Quoted text:
● ● ●

"Whatever happened to Gary Cooper, the strong, silent type?" - Tony Soprano to Dr. Melfi
Naturally, the first thing one does when unboxing a watch with no seconds hand is flip it over, put the caseback to one ear and listen. When I do the same with the Unimatic Modello Tre (aka the U3C) there is only the faintest tick, tick, tick from deep inside, under all those gaskets and all that steel. Good.
To get an idea of the Unimatic MO, I recommend you go to their site, and then look up ”Unimatic” on Chrono24. What you’re hit with is a fine balancing act of immense faith in their own sense of aesthetics and a classy execution of variations of that design language with a coterie of co-conspirators: MassenaLAB, Hodinkee, Biotop Japan and our very own FiveFortyFive.
And just so you know it’s not all about tastemakers, here’s a few ultraniche collaborations: tuners Automobili Amos, Saudi Arabian car community Veloce Life,and a tribute to Russian space scientist and the Soyuz Apollo Mission.
Oh, and there’s a coffee themed collection too. Just because.
Microbrands grind for ages to find an identity.
A distinguishing case shape, say. Perhaps a specific kind of dial layout or handset. What is quite interesting about Unimatic is that from the beginning they struck it. The “it”. You look at a Unimatic, and you know. You could call their slab sides cases inspired by Tudor, their dials by Rolex, and handsets by the entire genre of field watches. Put one on the wrist however, and what you look down at resembles something altogether its own: a brutal kind of functional minimalism.
And with that we come back to the U3C. Whereas their OG design platforms, the Modello Uno U1 (diver) and Modello Due U2 (field) can be described with one word inside a set of brackets, the U3 takes two, and in the world of watches, the woods chrono-diver induce a reaction that can best described as Marmite (or Vegemite, or Pineapple on Pizza, if you’re American).

● ● ●

Data lines:
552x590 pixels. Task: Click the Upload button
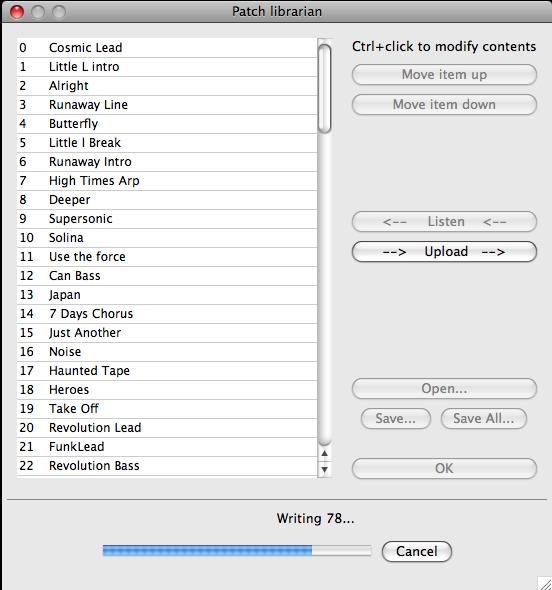coord(444,251)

● ● ●

Job: Write the next part of the Unimatic Modello Tre watch review, picking up after its final sentence.

Exercise output:
Is it a diver? Yes. It has 300m of water resistance, and a 120-click unidirectional bezel.
Is it a chronograph? Yes, a flyback one no less! Unscrew the robust pushers and click away.
But will I like it? Aha.
Unimatic are not minimalist in the same way Nomos or Junghans are. The “fat” (their words, not mine) 8 mm crown is an early indication of that. The Milan outfit doesn’t slim down typefaces or sculpt petite lines. They strip down a watch to its core purpose, identify the physical aspects that serve said purpose, and eliminate anything that gets in the way.
In the case of the U3C, that means no markings on the wonderfully clicky bezel but the presence of a C3-filled pip for your single point of orientation. Sure, you might take an extra fraction of a second to figure out whether your oven-bake is done, but it also means that if you’re the type that finds all those lines and dots and numbers on a fully graduated bezel a bit overwhelming, this will deliver a zen-like experience.
The chronograph aspect is very Unimatic. Because the movement is the reliable battery operated Seiko VK64 mecha-quartz, you get a decidedly mechanical sweep of the chronograph. Whereas a mechanical piece will often pull power from the mainspring to work the chronograph (thus perhaps losing accuracy), the VK64 is designed to work both the seconds hand and the chronograph function without compromising either.
Most watchmakers who use this movement favour a tri-compax layout. Unimatic decided against the seconds sub-dial and date complication. What we are left with is a 24 hour indicator at the three, and an elapsed minutes sub-dial at the 9.
All this combines to produce a very legible chronograph experience.
Set on a near inky-black dial, the text and dial furniture are crisply printed: a triangle at the 12, a horizontal rectangle at 6, and mini vertical ones at the 3 and 9. These indices, and the by now on-brand solid Unimatic hands and second hand lollipop counterweight all get an even application of C3. In use, the lume longevity is good, with everything evenly applied, but not Seiko Lumibrite.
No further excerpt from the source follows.